Cloud computing systems have had a great run lately, delivering value on several fronts to help enterprises lead some impressive transformative efforts. With new cloud systems, companies are changing the way they do business, seeing both lower expenses and, in some cases, better revenue as a result. Recently, Kable Market Research conducted a study on this front, and found that the already growing trend is likely to carry on in a growth pattern for at least the next year.
The good news here is that a large number of enterprises—from major enterprise figures to the small and medium-sized business (SMB) market—are all able to get in on this action, and that diversity of range and use cases will help give the market a nudge. Indeed, many have been looking at hybrid cloud services—a mix of traditional, on premises operations and cloud-based systems—as a means to take advantage of the cloud's flexibility while still satisfying the demands of various regulators. Throw in the value of and need for an increasingly mobile workforce and the value of cloud systems is clear.
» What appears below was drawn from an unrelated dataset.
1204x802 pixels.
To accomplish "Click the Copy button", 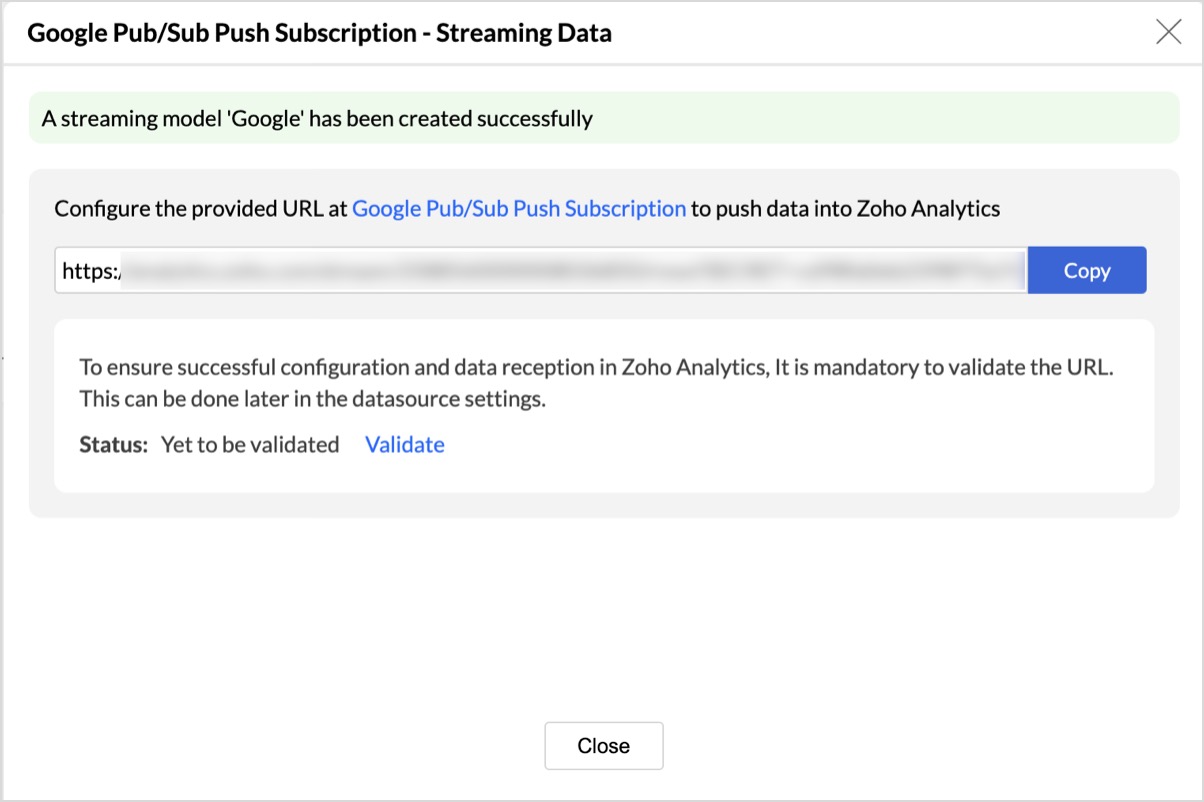I will 1086,270.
As noted, the wide number of use cases is likely to fuel demand. Currently, about 13.5 percent of the cloud's market share is in the retail sector, while healthcare operations took up another 10.8 percent, and government operations 10.4 percent. There's a good mix of private and public cloud systems involved, as larger enterprises shoulder the cost burden of private clouds for better security and reliability, while smaller firms enjoy the cost-effective nature of public cloud.
Perhaps the cloud computing market's biggest challenge, meanwhile, is convincing those who aren't currently cloud users that cloud-based systems are safe. It was a widely-felt concern in the early days of cloud technology that putting valuable, proprietary information into such systems was asking for trouble, a point that has been carefully mitigated over the years yet still remains a concern of many.
This is actually good news, in a way. When large portions of a market have one major objection, it becomes comparatively easy to design marketing and sales pitches in a fashion that addresses that shortcoming. Whether it's testimonials from current users—a sort of predecessor to influencer marketing—or specific focus on new augmentations to security, addressing the “it's not safe enough” objection can be a major focus effort. That's likely to break down some walls in the process and improve sales—and thus market share—from there.
The cloud computing marketplace has already delivered quite a bit to the field, and its power isn't likely to wane any time soon. Whether Kable's projections come to pass or not, this is still a big new part of the landscape, and one that most of us will come in contact with at some point.